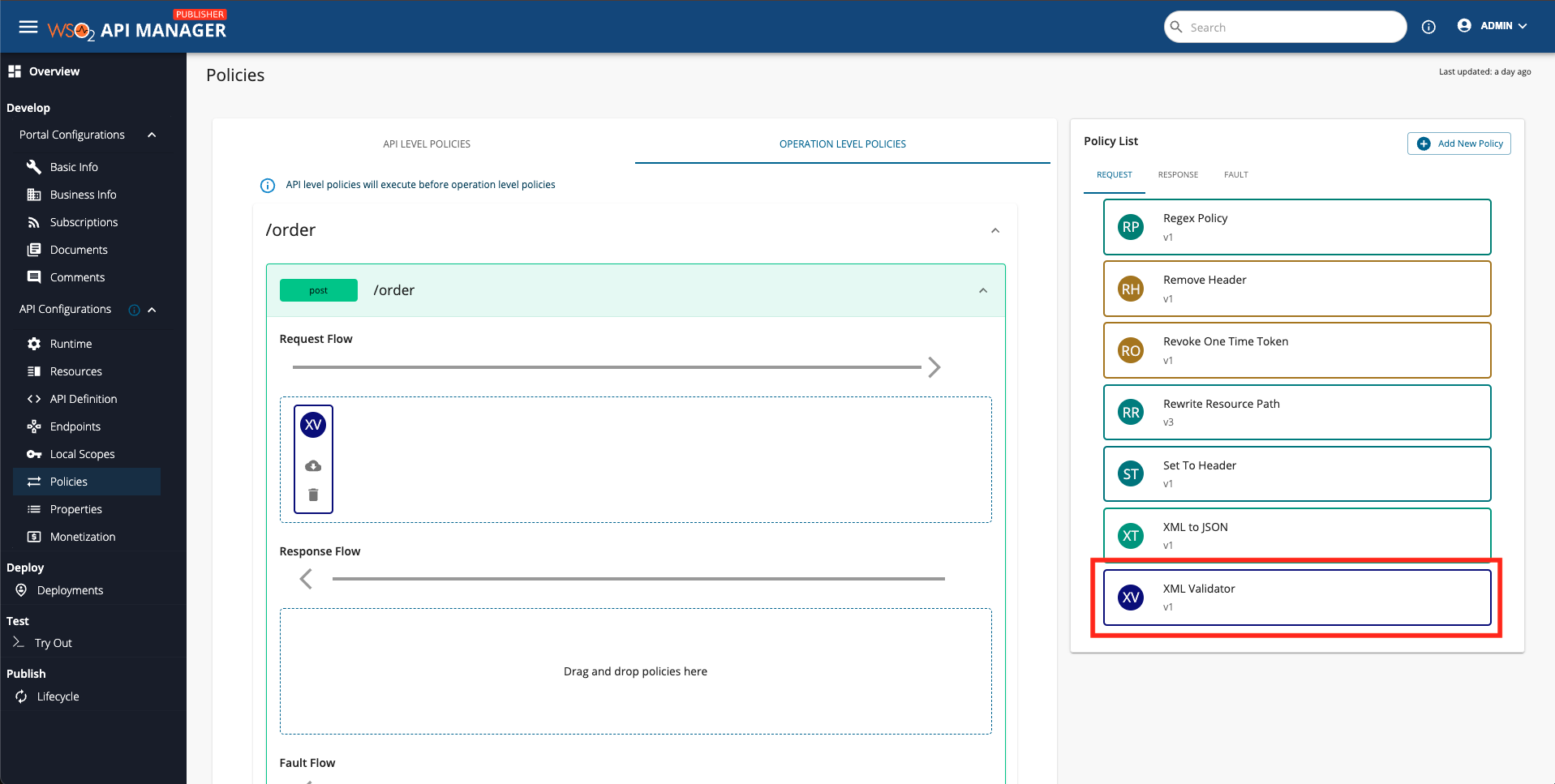Open the hamburger navigation menu
The height and width of the screenshot is (784, 1555).
coord(28,28)
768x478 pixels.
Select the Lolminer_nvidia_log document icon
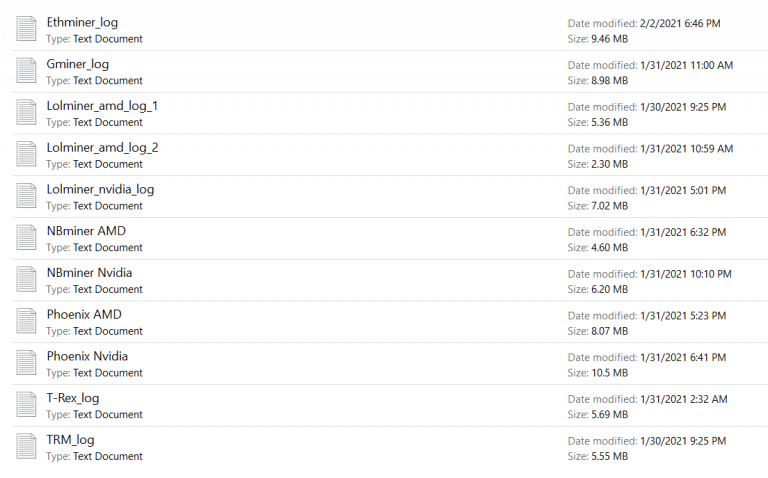click(27, 197)
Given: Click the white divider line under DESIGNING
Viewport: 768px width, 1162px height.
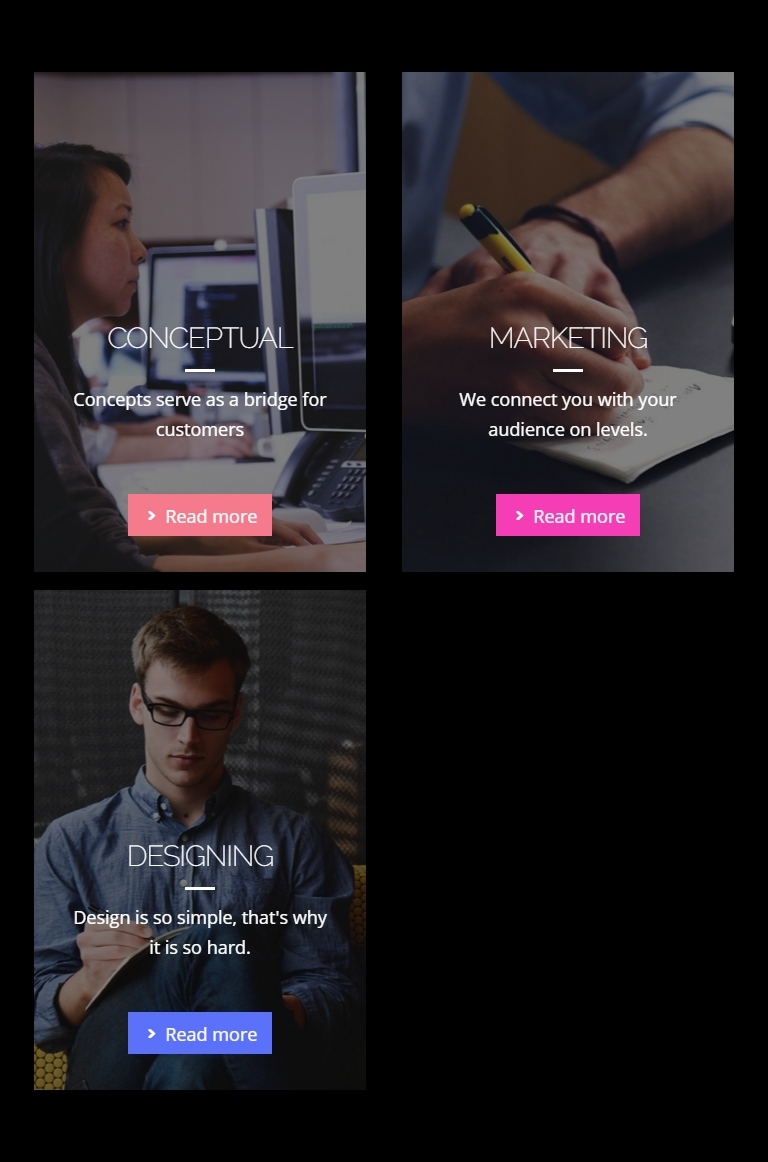Looking at the screenshot, I should [200, 888].
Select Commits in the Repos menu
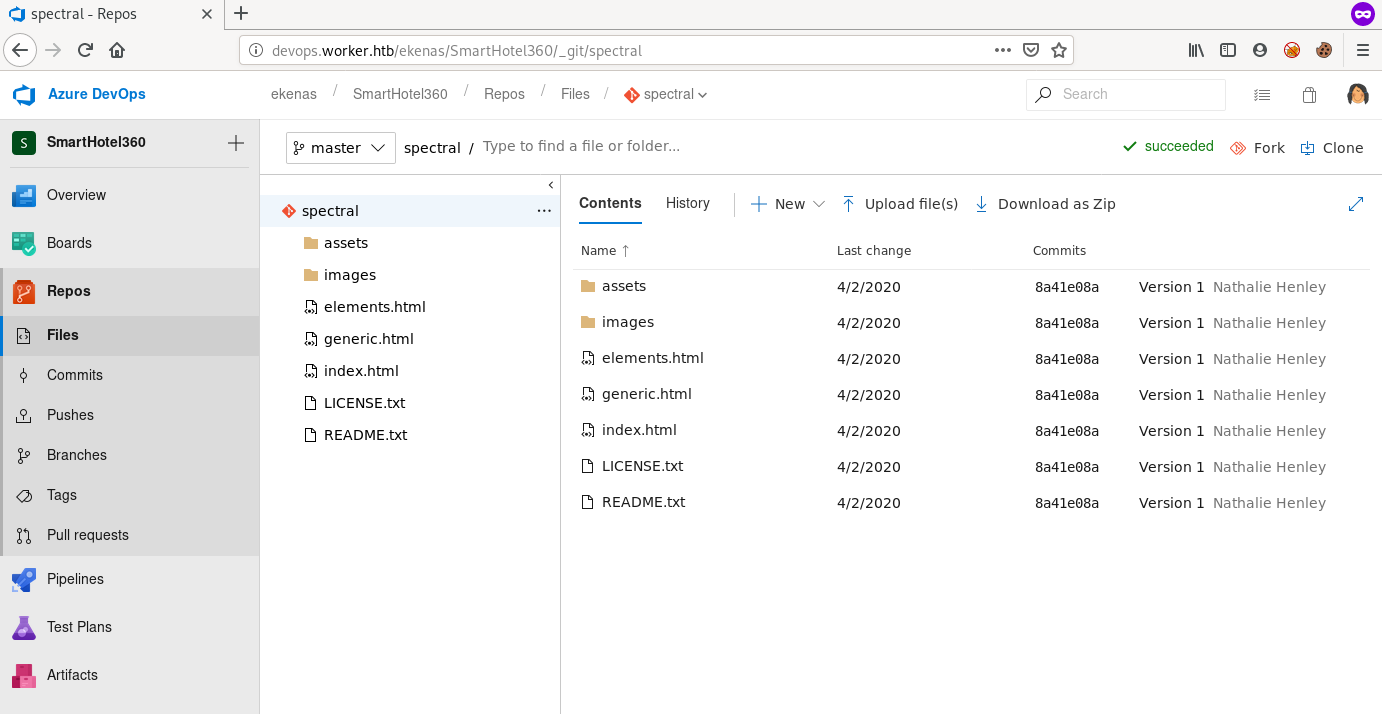 coord(75,375)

──────────

### AIM OF THE TASK
Give again, word for word, only the lines from the one with "Viewport: 768px width, 1162px height." through the last line of the entries, both included; no pictures go in the copy.

### RESULT OF THE EXERCISE
Viewport: 768px width, 1162px height.
Looking at the screenshot, I should [200, 888].
Select Commits in the Repos menu
 coord(75,375)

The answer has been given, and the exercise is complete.